-- Start --
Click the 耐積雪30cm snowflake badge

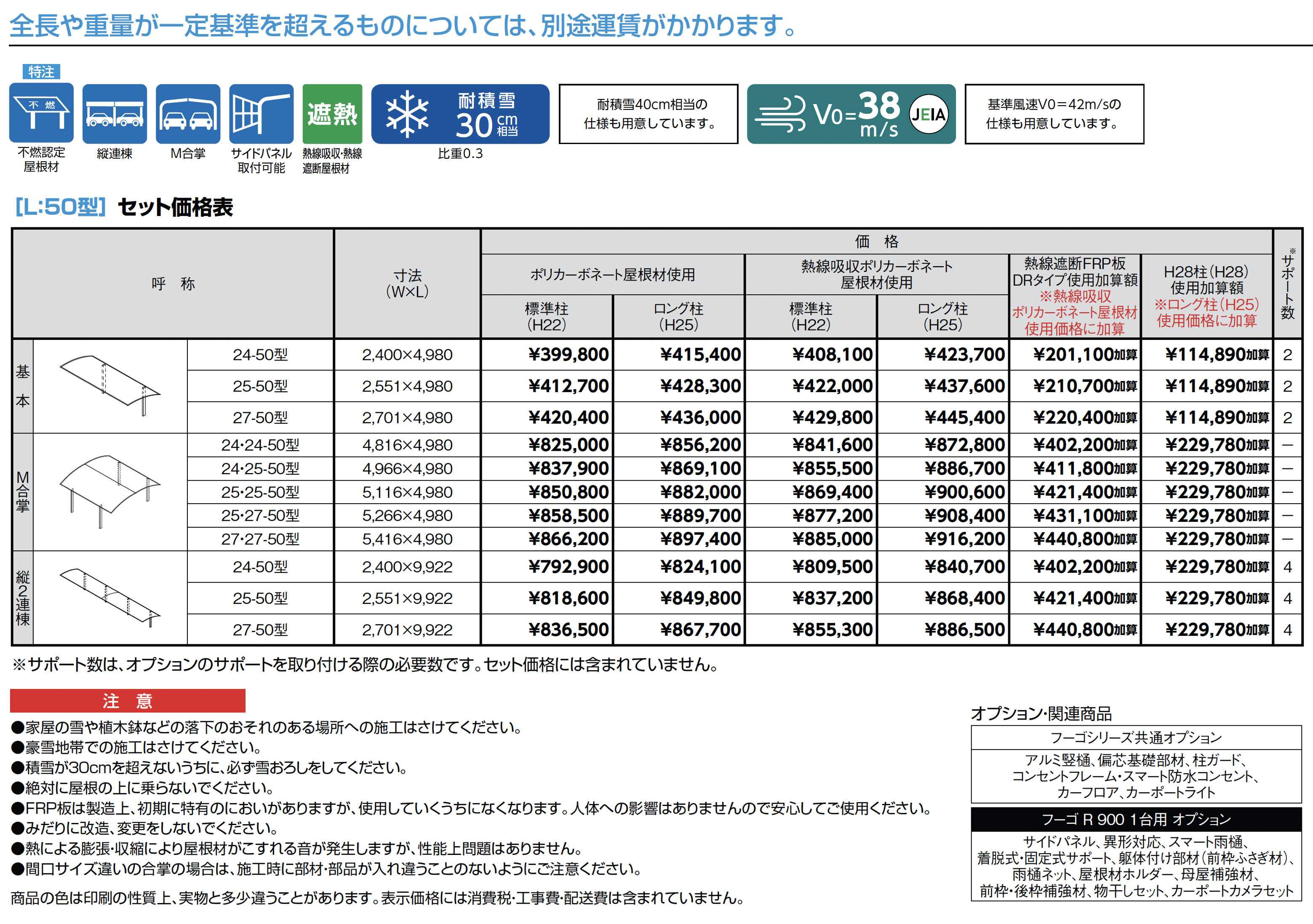click(460, 114)

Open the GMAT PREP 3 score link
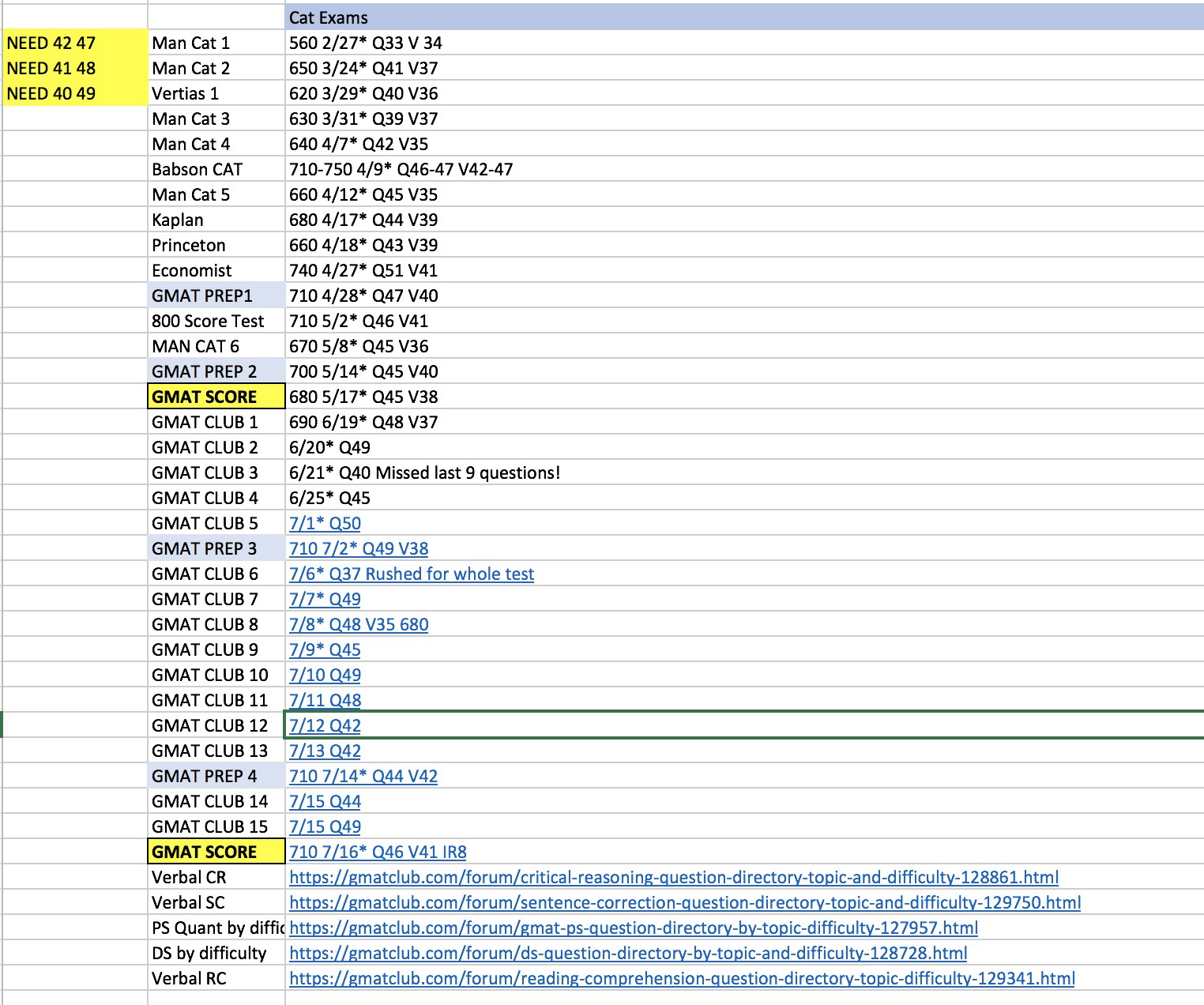tap(358, 548)
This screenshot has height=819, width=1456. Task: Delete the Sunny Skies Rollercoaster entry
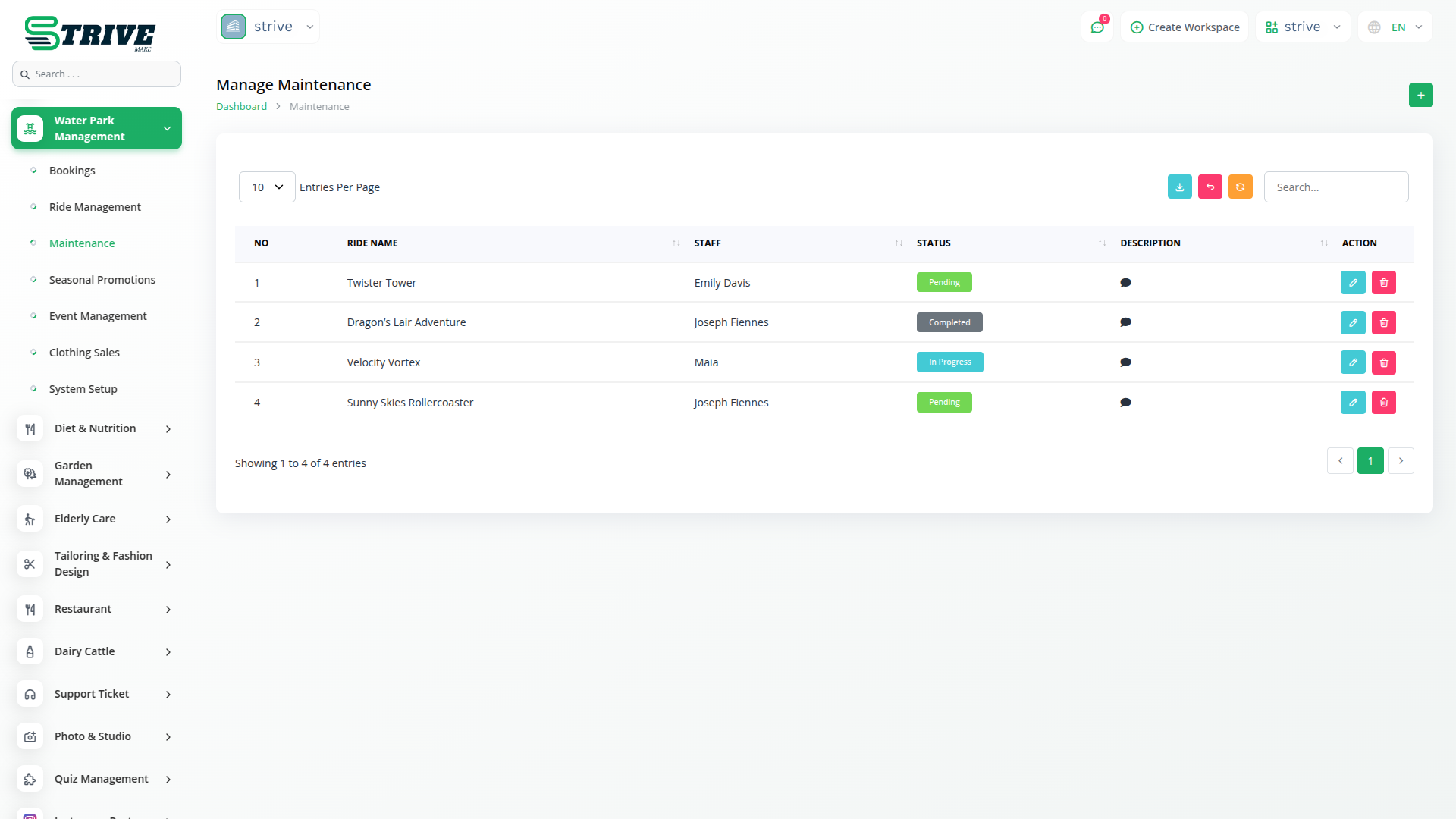coord(1383,403)
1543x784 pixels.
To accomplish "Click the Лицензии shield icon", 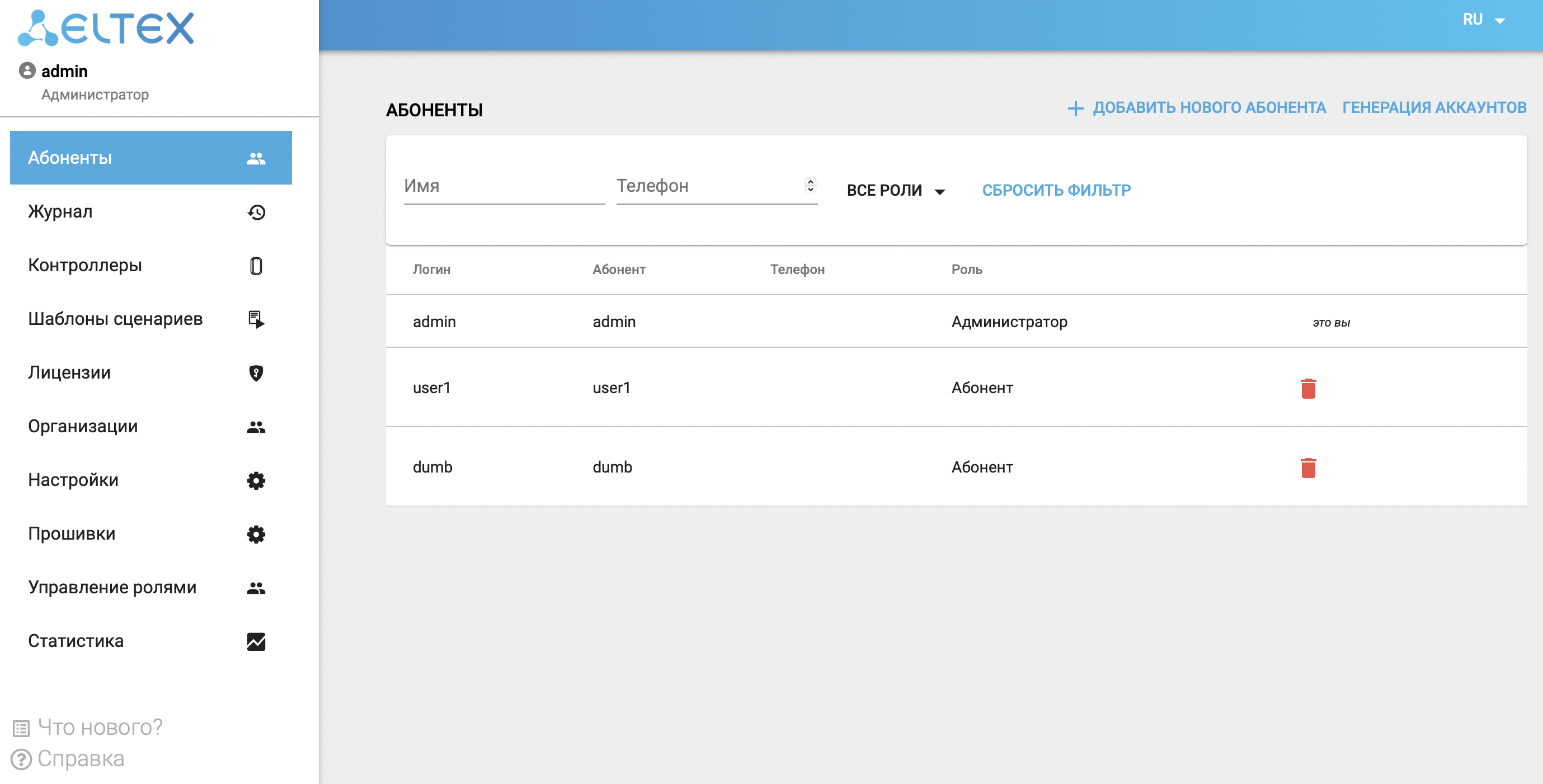I will tap(256, 373).
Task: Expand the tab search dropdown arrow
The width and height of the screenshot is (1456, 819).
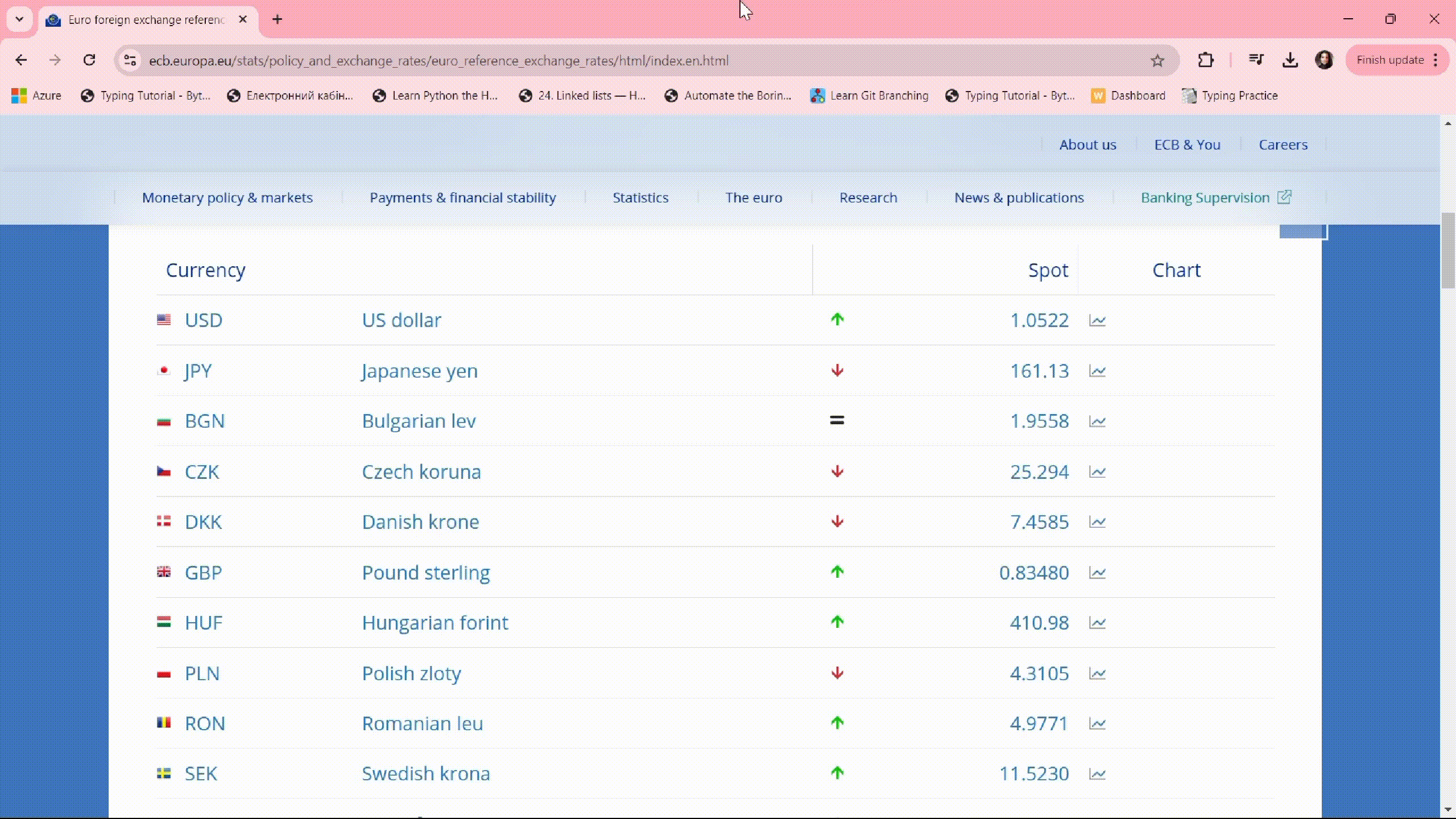Action: click(x=19, y=19)
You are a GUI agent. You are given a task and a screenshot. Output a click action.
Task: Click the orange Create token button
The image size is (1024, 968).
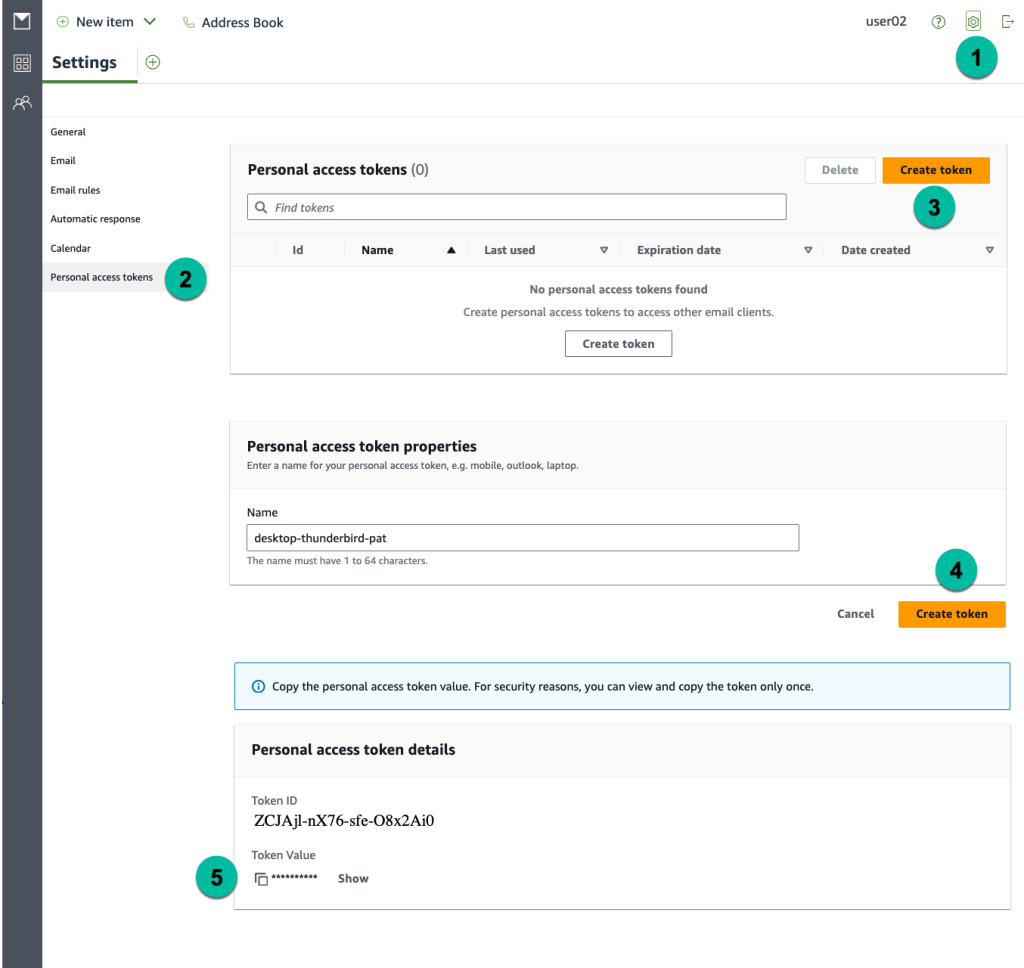936,170
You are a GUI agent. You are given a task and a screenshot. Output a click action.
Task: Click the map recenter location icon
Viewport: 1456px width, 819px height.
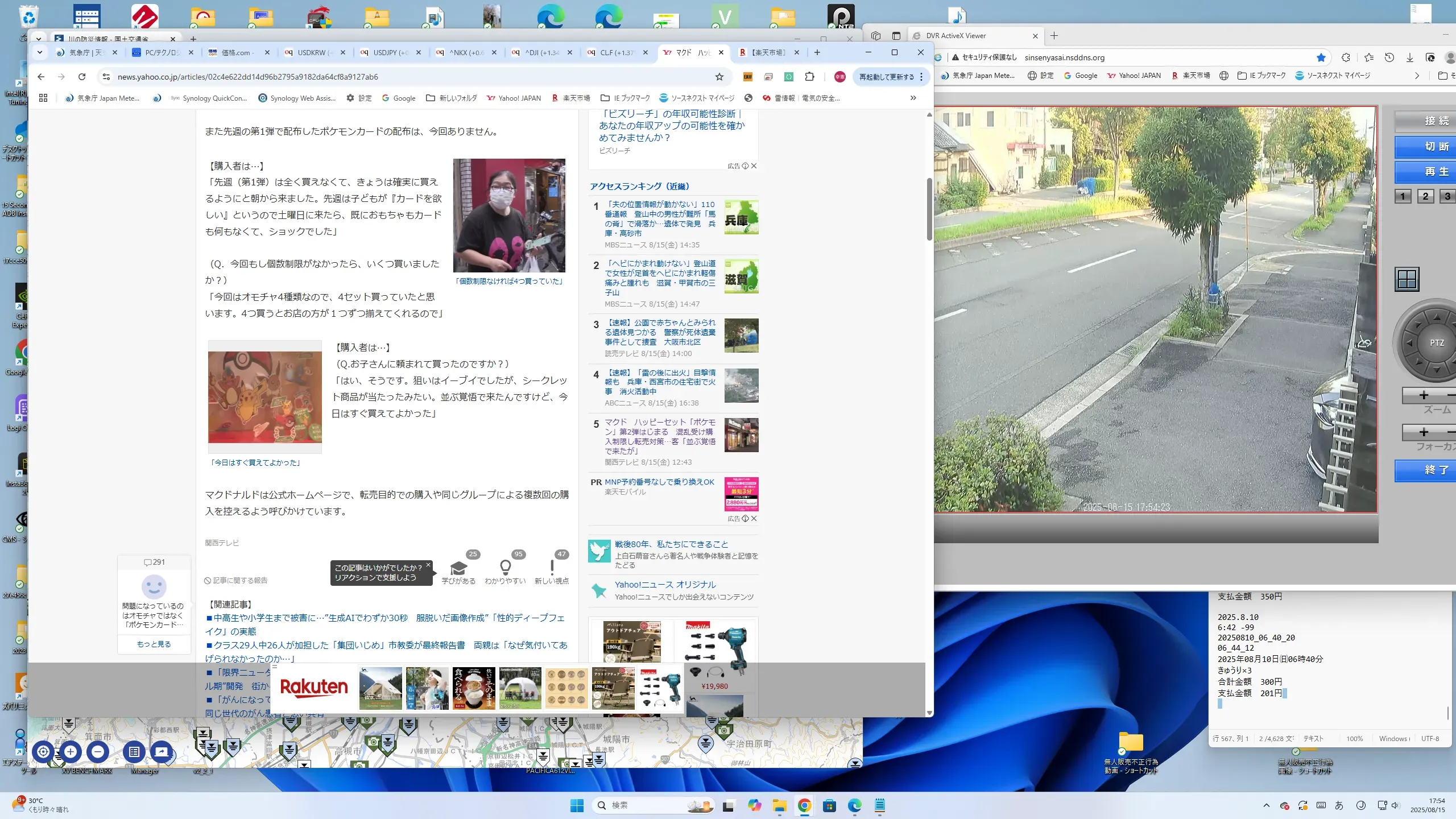[43, 751]
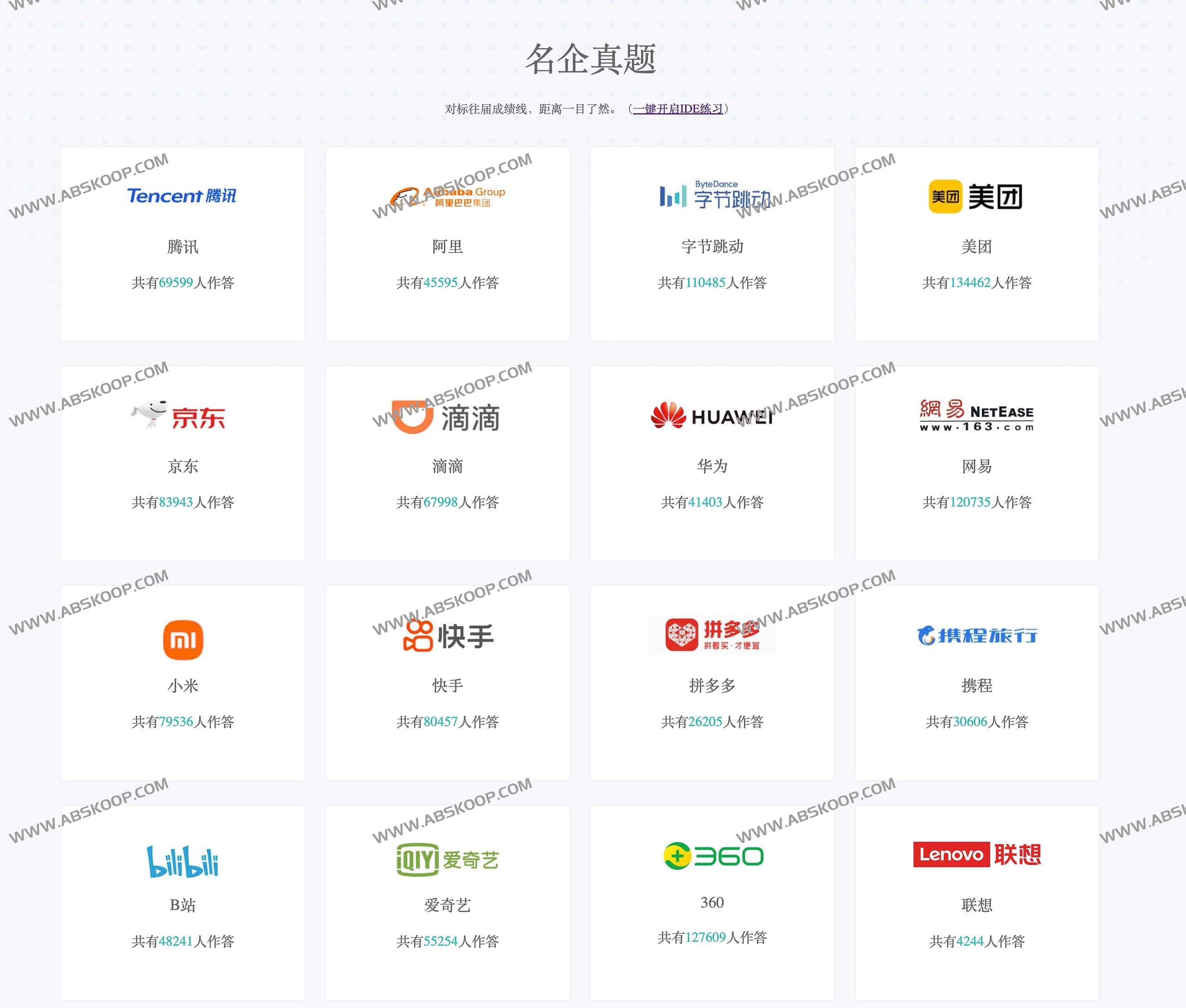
-- End --
> Problem to work on: Begin at the line that has "Task: Expand the tab search dropdown arrow" and continue through the end of the rows. Write those lines out again with "screenshot" swapped for "screen image", changing nothing else and leaving out the pictures.

> Written reply:
Task: Expand the tab search dropdown arrow
The width and height of the screen image is (1456, 819).
Action: click(x=19, y=19)
You are a GUI agent. You are given a task and a screen image. Output a click action.
Task: Click the orange Create token button
The image size is (1024, 968).
936,170
You are a GUI agent. You are given a task and a screen image. Output a click action.
Task: Click the map recenter location icon
Viewport: 1456px width, 819px height.
[43, 751]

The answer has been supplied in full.